Als Gedächtnis von Stadt und Landkreis ist das Archiv die Anlaufstelle für Fragen zur Geschichte der Region. Wir unterstützen Forschung, Lehre und Studium durch Beratung, Auskünfte und Bereitstellung von Quellen. Die Benutzung des Archivs steht jedermann offen. Dadurch tragen wir auch zur Transparenz der öffentlichen Verwaltung bei.

Gleichzeitig ist das Archiv ein Dienstleister für die Verwaltung und alle Einrichtungen des Landkreises und der Stadt Pirna. Wir gewährleisten rechtssichere Entscheidungsgrundlagen, beraten in Fragen der Schriftgutverwaltung und sind Ansprechpartner bei einer Aktenaussonderung.

Aktuell: Öffnung des Archivverbunds für den Besucherverkehr

Der Archivverbund öffnet jeweils Dienstag und Donnerstag von 08:00 bis 18:00 Uhr für den Besucherverkehr. Bitte vereinbaren Sie vor Ihrem Besuch per Telefon oder E-Mail einen Termin.

Bitte sehen Sie von spontanen Besuchen ab, da unser Lesesaal nur über eine begrenzte Kapazität verfügt. Das Tragen von Masken (vorzugsweise FFP2) sowie die Einhaltung des Mindestabstandes wird weiterhin dringend empfohlen.

Bei der Bearbeitung Ihrer schriftlichen Anfragen kann es auch weiterhin zu einer zeitlichen Verzögerung von mehreren Wochen kommen.

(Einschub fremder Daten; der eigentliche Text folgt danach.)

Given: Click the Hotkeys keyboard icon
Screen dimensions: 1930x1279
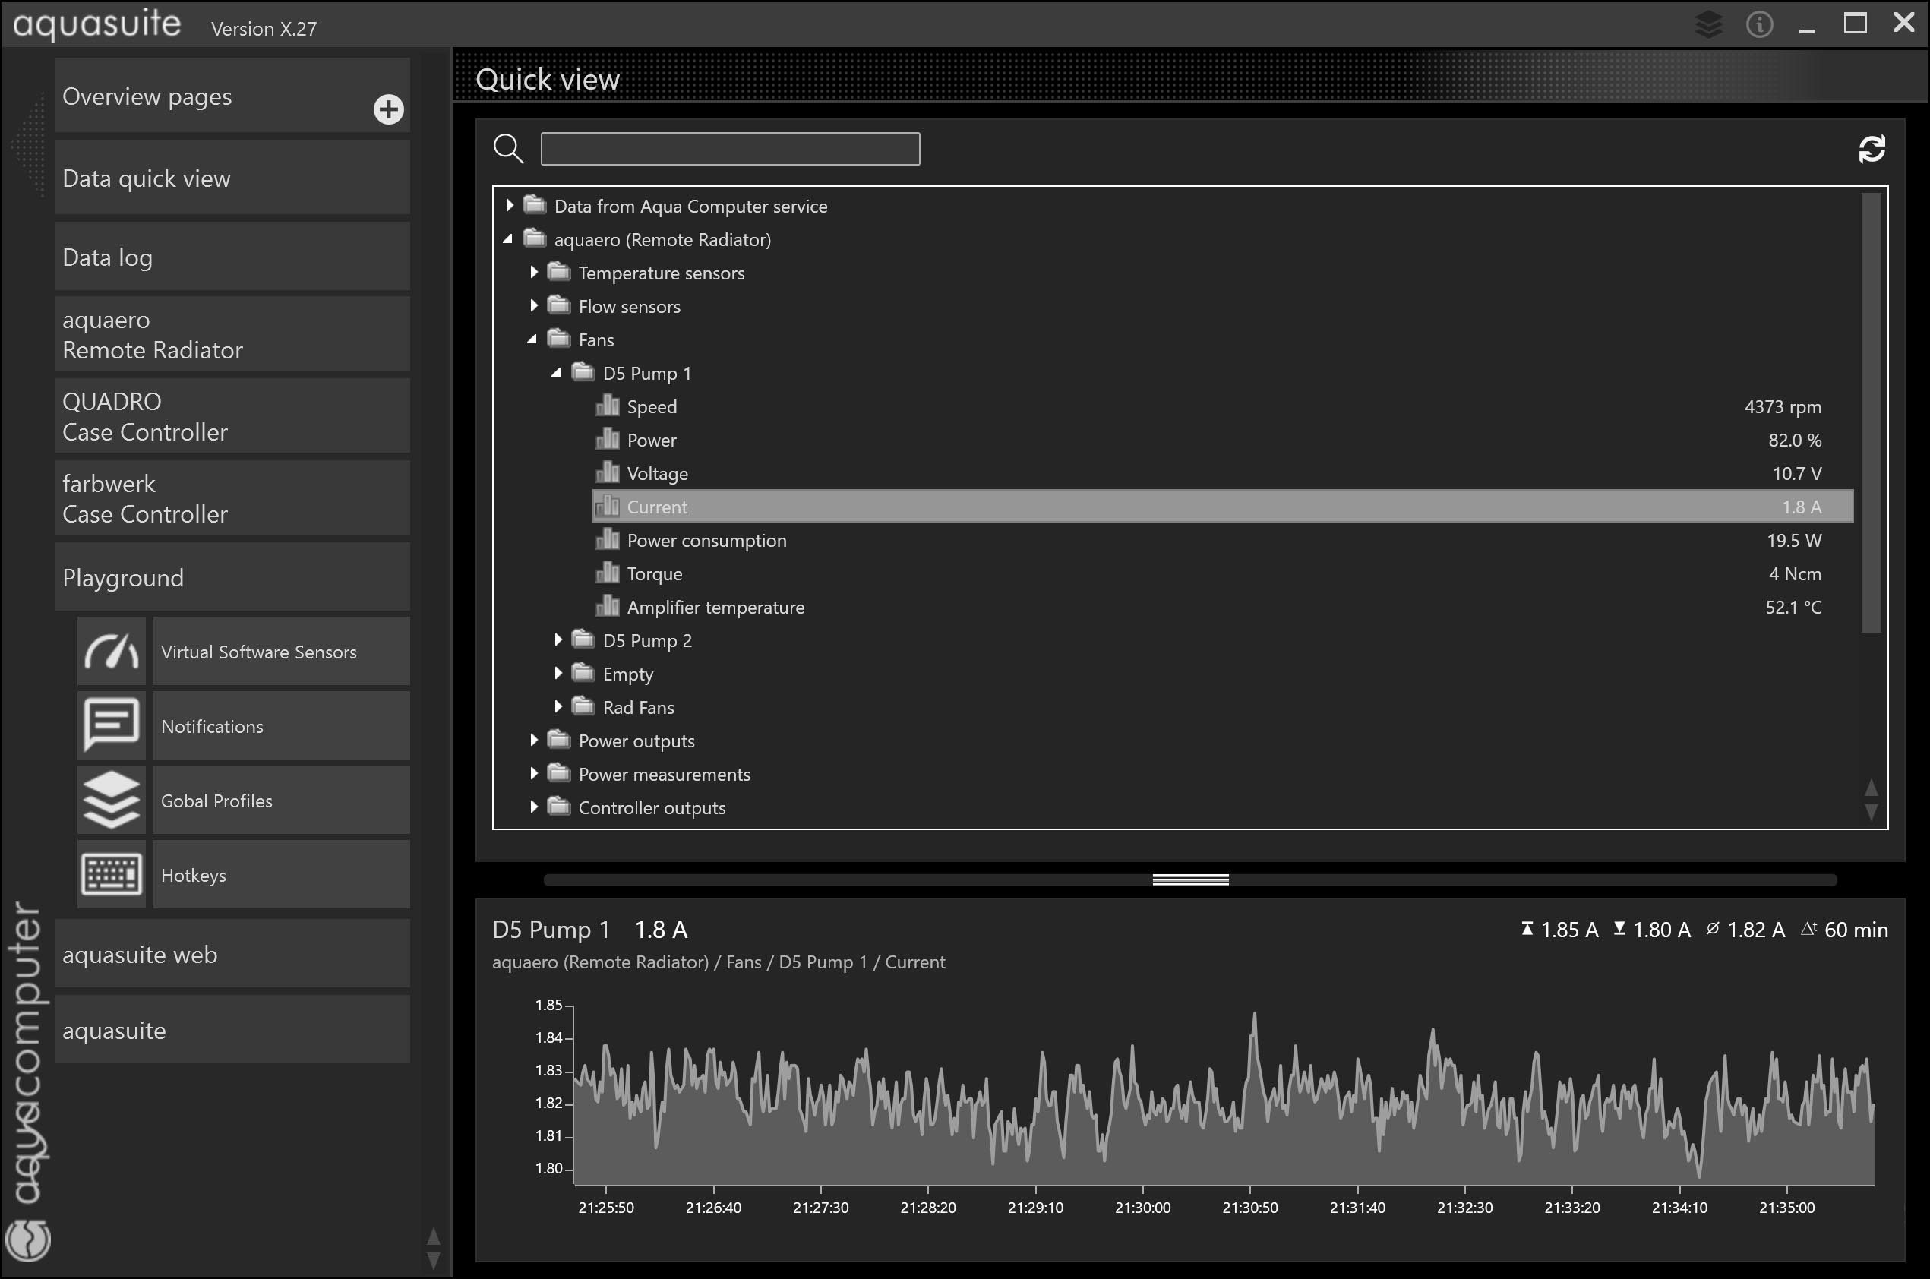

Reichen Sie Ihre Anfragen an den Archivverbund bitte per E-Mail oder Post ein. Bitte sehen Sie von telefonischen Anfragen ab.

Vielen Dank für Ihr Verständnis. Wir freuen uns auf Ihren Besuch.

Als Archivbenutzung zählen schriftliche Anfragen, Beratung durch Archivmitarbeiter oder persönliche Akteneinsicht im Lesesaal. Der erste Schritt ist in der Regel die schriftliche Anfrage (als Email oder Briefpost, Kontaktdaten siehe unten) mit Angabe Ihres Namens, Ihrer Kontaktdaten (möglichst inklusive Ihrer Telefonnummer für kurze Rücksprachen) und des Sie interessierenden Gegenstandes. Wir werden uns anschließend mit Ihnen über das weitere Vorgehen abstimmen.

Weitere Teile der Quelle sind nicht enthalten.